マ・レイニーのブラックボトムのたくのレビュー・感想・評価

3.7
「ブルースの母」と称された大物黒人歌手の1日のレコーディング風景を描いたNetflixオリジナル作品。狭い空間で繰り広げられる舞台劇っぽい会話の応酬とダイナミックに動き回るカメラ、そしてクソ暑い中でも人前ではフェイクファーを絶対脱がないマ・レイニーの脂ぎった風貌が濃密過ぎた。

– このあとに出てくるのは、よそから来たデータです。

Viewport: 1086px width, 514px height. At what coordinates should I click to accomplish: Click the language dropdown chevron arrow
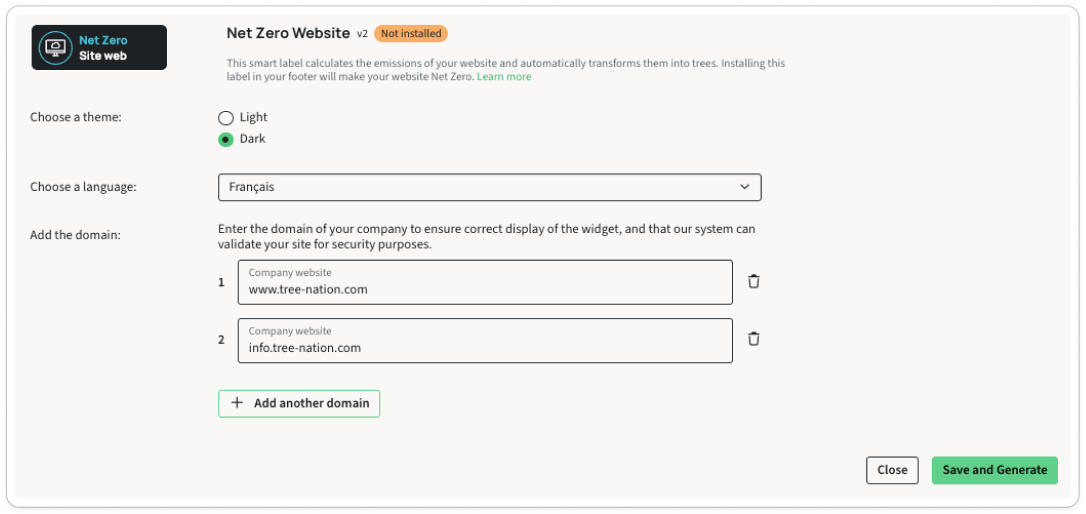pos(744,187)
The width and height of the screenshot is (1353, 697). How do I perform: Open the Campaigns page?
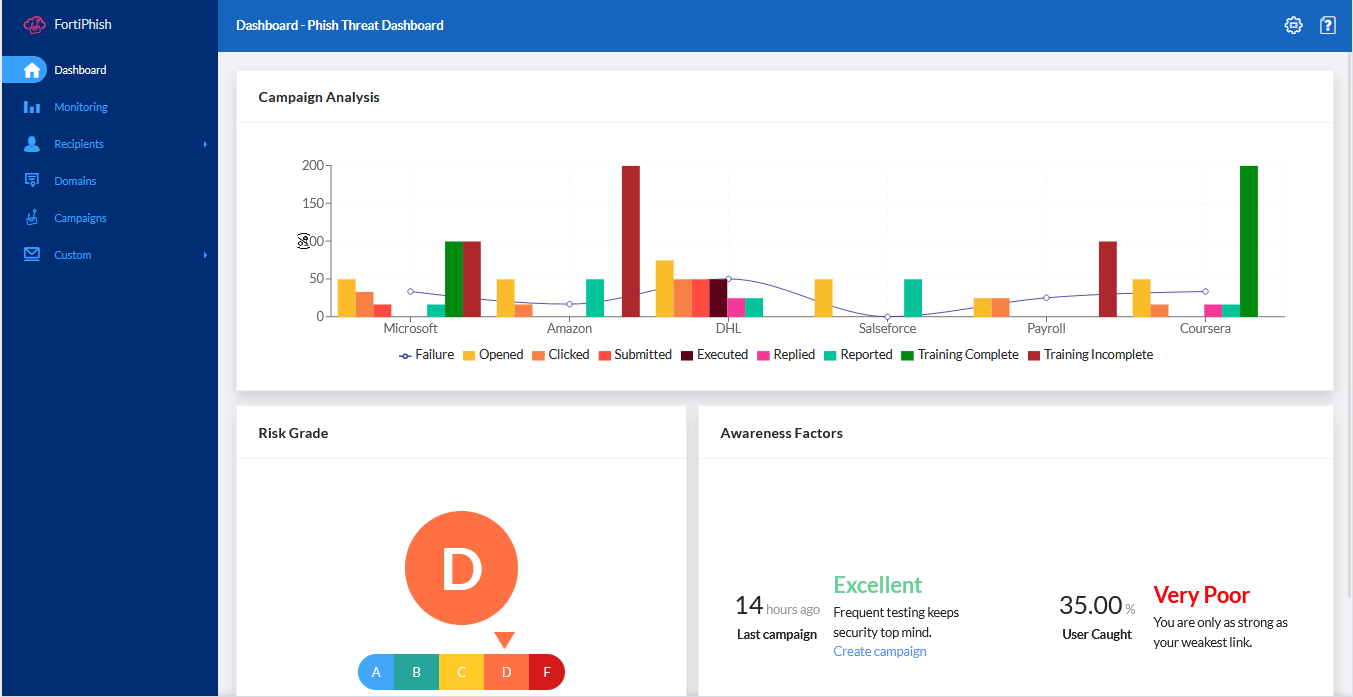click(78, 217)
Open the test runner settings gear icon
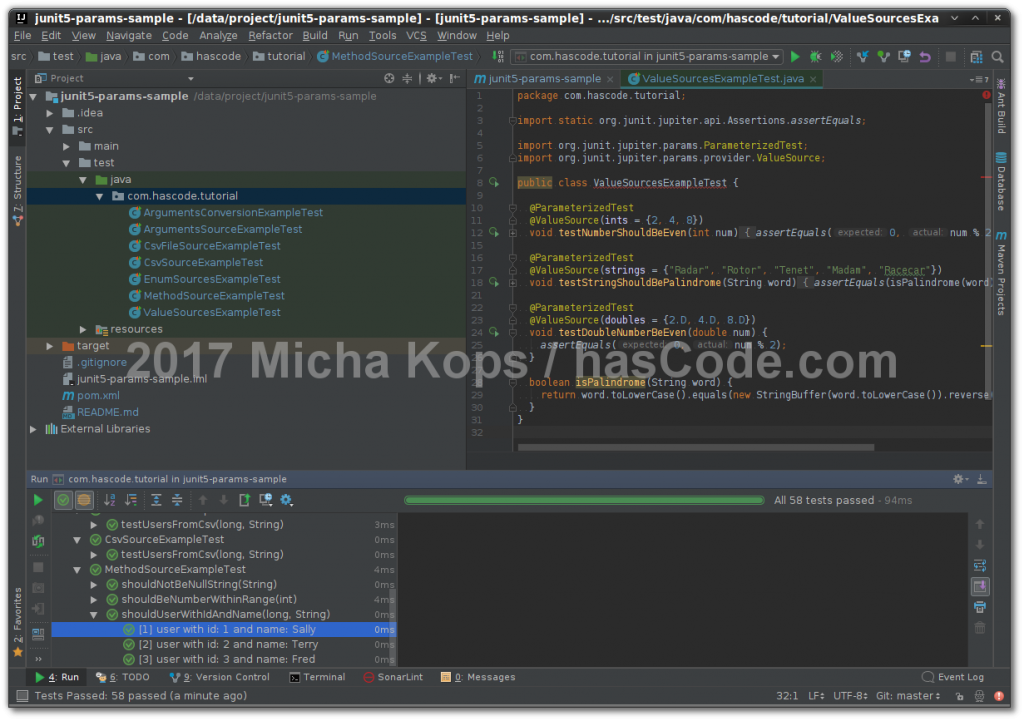Screen dimensions: 1024x721 tap(284, 500)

1927年のシカゴで、南部出身のマ・レイニーがいかに大物歌手とはいえ地元住民から奇異の目で見られる冒頭から不穏な空気が漂う。いっぽう新しい音楽に理想を抱くトランペット奏者レヴィの閉塞感が狭いリハーサル室の開かずの扉に象徴されてて、古いバンドメンバーを含むマ・レイニー側とレヴィとの音楽上の価値観対立が軸となっていく。
大物らしく思い切りわがままに振る舞うマ・レイニーが、実は商業目的で白人に利用されてるだけと自覚してるところとか、レヴィが語る幼少期の昔話に当時の黒人が置かれてた過酷な状況が伝わる。レヴィが信心深いカトラーに対して神への絶望を叫ぶくだりはちょっと「シークレット・サンシャイン」を連想した。

本作が遺作となる「ブラック・パンサー」のチャドウィック・ボーズマンの吹っ切れた迫力が凄かったね。癌を最後まで隠して撮影したそうだけど、それを知って観るとやつれた感じが画面から伝わってきて痛々しかった。

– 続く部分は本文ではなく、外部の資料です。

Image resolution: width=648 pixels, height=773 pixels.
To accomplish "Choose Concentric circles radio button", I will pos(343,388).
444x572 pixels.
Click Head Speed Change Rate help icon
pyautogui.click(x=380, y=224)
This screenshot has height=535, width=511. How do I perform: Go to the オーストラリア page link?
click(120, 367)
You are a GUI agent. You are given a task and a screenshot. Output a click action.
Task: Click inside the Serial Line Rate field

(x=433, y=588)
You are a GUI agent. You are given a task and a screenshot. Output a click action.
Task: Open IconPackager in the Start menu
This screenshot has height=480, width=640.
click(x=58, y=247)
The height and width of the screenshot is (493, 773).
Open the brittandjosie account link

演奏開始のタイミング出しに「ワン・ツー・スリー」じゃなく"You know what to do?"って囁きかけるように言うのが妙に耳に残ったのと、黒人同士でも「ニガー」って差別用語を言い合っちゃうのが印象的。レヴィが終始論争するトレドとの結末には目が点になったね。